7. Finishing the work on chiaroscuro

Step-by-step pencil drawing lesson - step 7

Go over the entire drawing again, clarifying and deepening the tone. Finish the shadow work on the cross bars of the back of the chair. Do not forget to leave unpainted those areas where highlights are visible. Then refine the light and shade on the chair legs. Surfaces in the shade should be covered with an intense tone, and those facing the light with a medium tone.

To make a viewfinder out of cardboard, simply cut a rectangular hole that will be the viewfinder. Consider all negative space. We call images, such as a pineapple or a human figure, positive forms. People who don't know how to draw focus on images. People who learn to draw should also observe negative spaces; that is, spaces that do not contain images - what many people consider to be background or "leftover" white space. Focus on the size and shape of negative space, or the empty space between parts of an object and between shapes.

Now remove the remaining construction lines and the drawing will look complete. True, if you wish, you can continue working to clarify the tone and add shadows. This will give the chair more stability in space and will allow you to firmly “tie” it to the floor surface.

8. Draw shadows on the floor

Step by step pencil drawing lesson - step 8

Here short exercise to learn to see negative space or shapes. Find two keys, leaves, or two objects with interesting silhouettes. Notice the negative space between the two objects and carefully examine the shape of the negative space. If the space between objects doesn't look interesting, rearrange the objects to create more intriguing negative space. Draw negative form space between two objects. Finally, draw the objects themselves.

Always consider the spaces between shapes as much as the shapes themselves. Please note that the spaces between leaves and stems are considered comprehensively. Draw spatial relationships. Instead of being object-oriented, focus on where the object is in the pictorial space and how it relates to the space and other shapes or objects surrounding it. Think about where the shapes are in space and fix them there. If you are painting a chair, anchor the chair in the space of the room, visualizing where it is on the floor in the painting space; draw the floor line in relation to the chair and other shapes in the space.

The chair is brightly lit, which means the shadows it casts should be clearly visible on your butt. Draw these shadows using diagonal lines, short at the base of the chair legs and then gradually widening.

Step-by-step pencil drawing lesson - step 9

To improve the drawing, you can give more expressiveness to individual areas of tone. Deepen the tone on the shadowed sides of the back, slats and legs of the chair. Do not forget to place a piece of paper under your hand while working so as not to smear the pencil. Use the eraser to create additional highlights.

An easy way to learn to see where to anchor shapes in space is to start dividing the page into quadrants, which allows you to identify and record the positions of objects in the actual space of the room onto a flat surface.
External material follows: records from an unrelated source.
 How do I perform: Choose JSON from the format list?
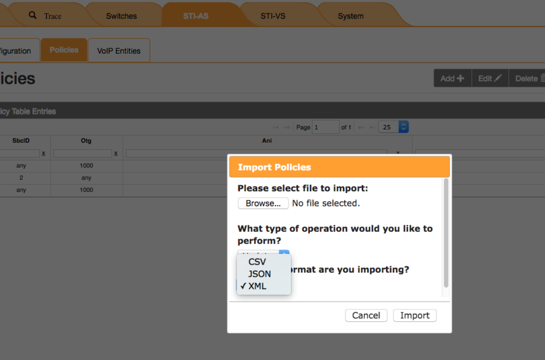point(260,274)
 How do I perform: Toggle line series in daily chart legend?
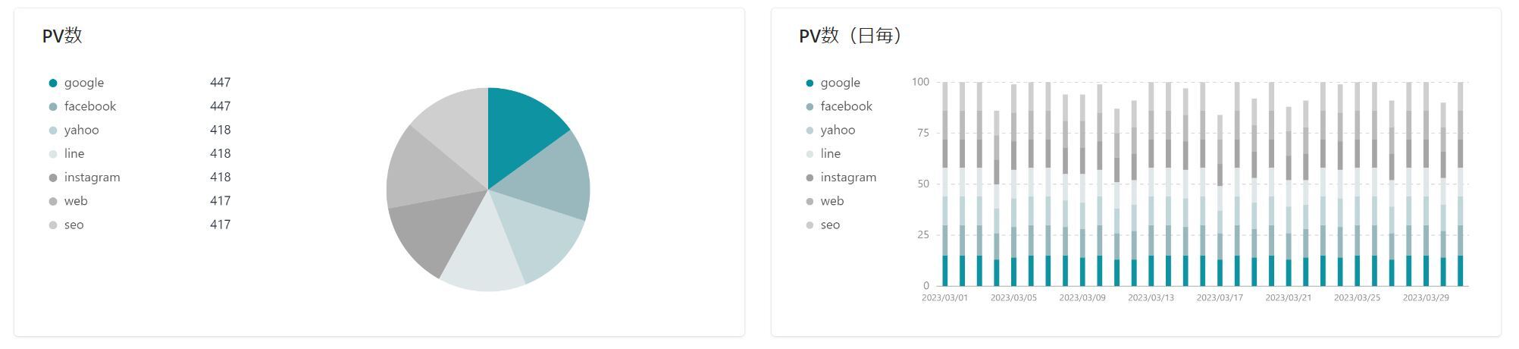click(x=830, y=154)
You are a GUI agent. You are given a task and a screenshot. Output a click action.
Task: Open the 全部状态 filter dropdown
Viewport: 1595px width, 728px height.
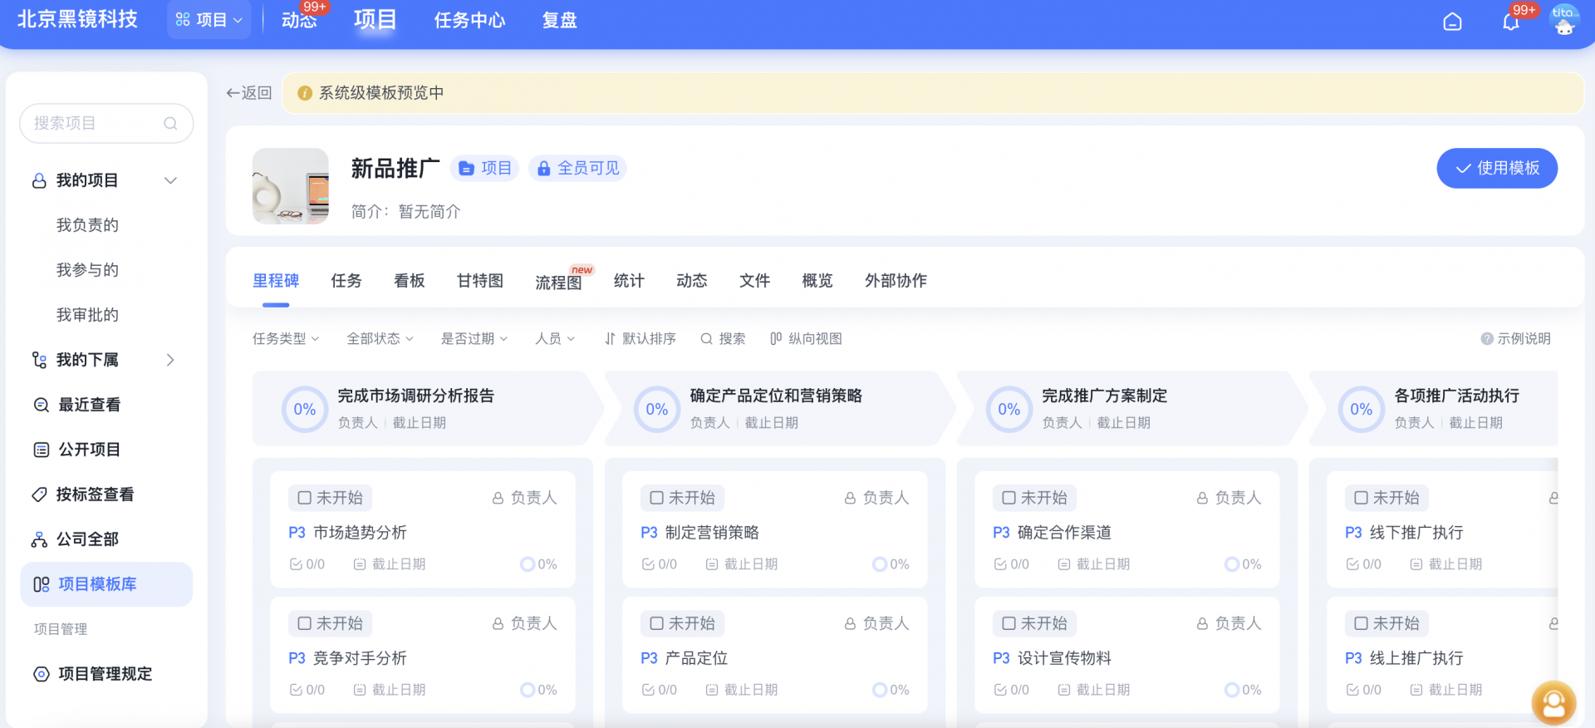(x=380, y=339)
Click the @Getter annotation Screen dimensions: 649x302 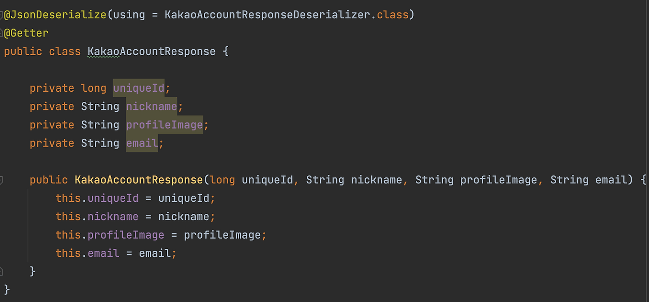(x=26, y=33)
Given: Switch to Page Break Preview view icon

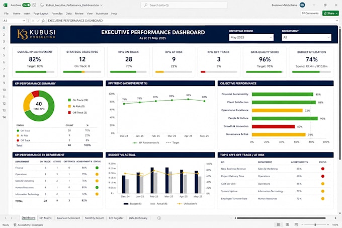Looking at the screenshot, I should (296, 224).
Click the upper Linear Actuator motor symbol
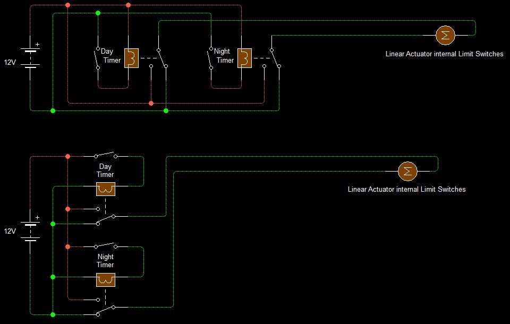Screen dimensions: 510x324 coord(445,35)
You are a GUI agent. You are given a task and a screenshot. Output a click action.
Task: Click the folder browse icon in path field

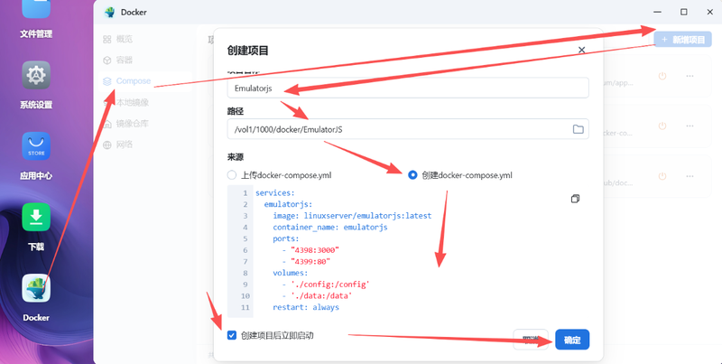point(578,129)
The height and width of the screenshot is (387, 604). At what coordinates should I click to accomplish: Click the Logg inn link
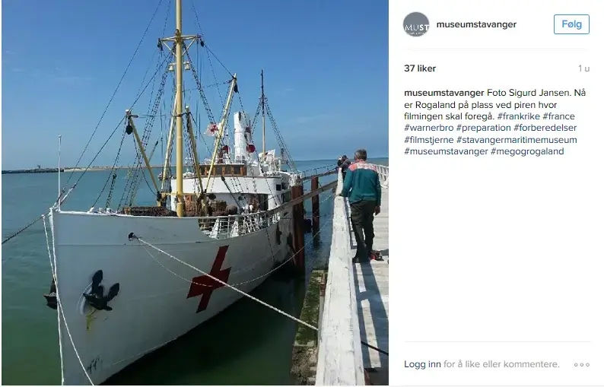pos(422,364)
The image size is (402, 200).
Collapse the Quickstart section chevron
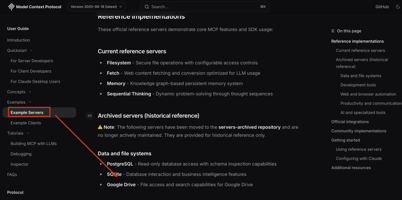pos(31,51)
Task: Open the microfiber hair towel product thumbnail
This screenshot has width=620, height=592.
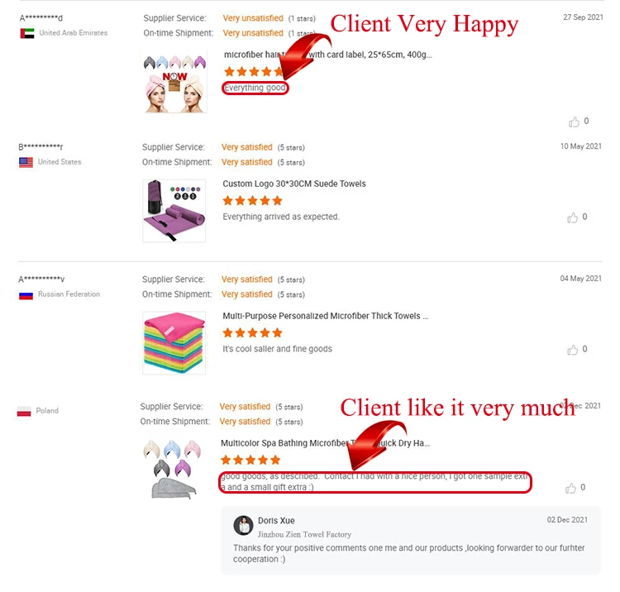Action: (x=174, y=82)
The viewfinder with the same quadrants is convenient. The edges of the viewfinder match the edges of the paper, allowing you to see how the shapes will fit into the composition. You can make a quadrant viewfinder using clear, hard plastic and dry erase or permanent marker, or buy a pre-made one.

Set a visual accent. What do you want the viewer to see first? Consider emphasizing one shape or visual element and devalue others. Create a focal point - the part of the drawing that is most emphasized. To take it a step further, can you organize the composition using visual hierarchy and forms of positioning to guide the viewer through the pictorial space?

A Realistic outlines. This chair is drawn using construction lines and in full accordance with the laws of perspective, which is why the depicted object looks so realistic.

B Clearly defined tones. The darkest tones, created by intense strokes, expressively contrast with lighter and lighter gray intermediate tones.

The cast shadows depicted using shading help to give the chair stability in space. They firmly “tie” the object to the floor surface.

Type of control: Demonstration of the drawing.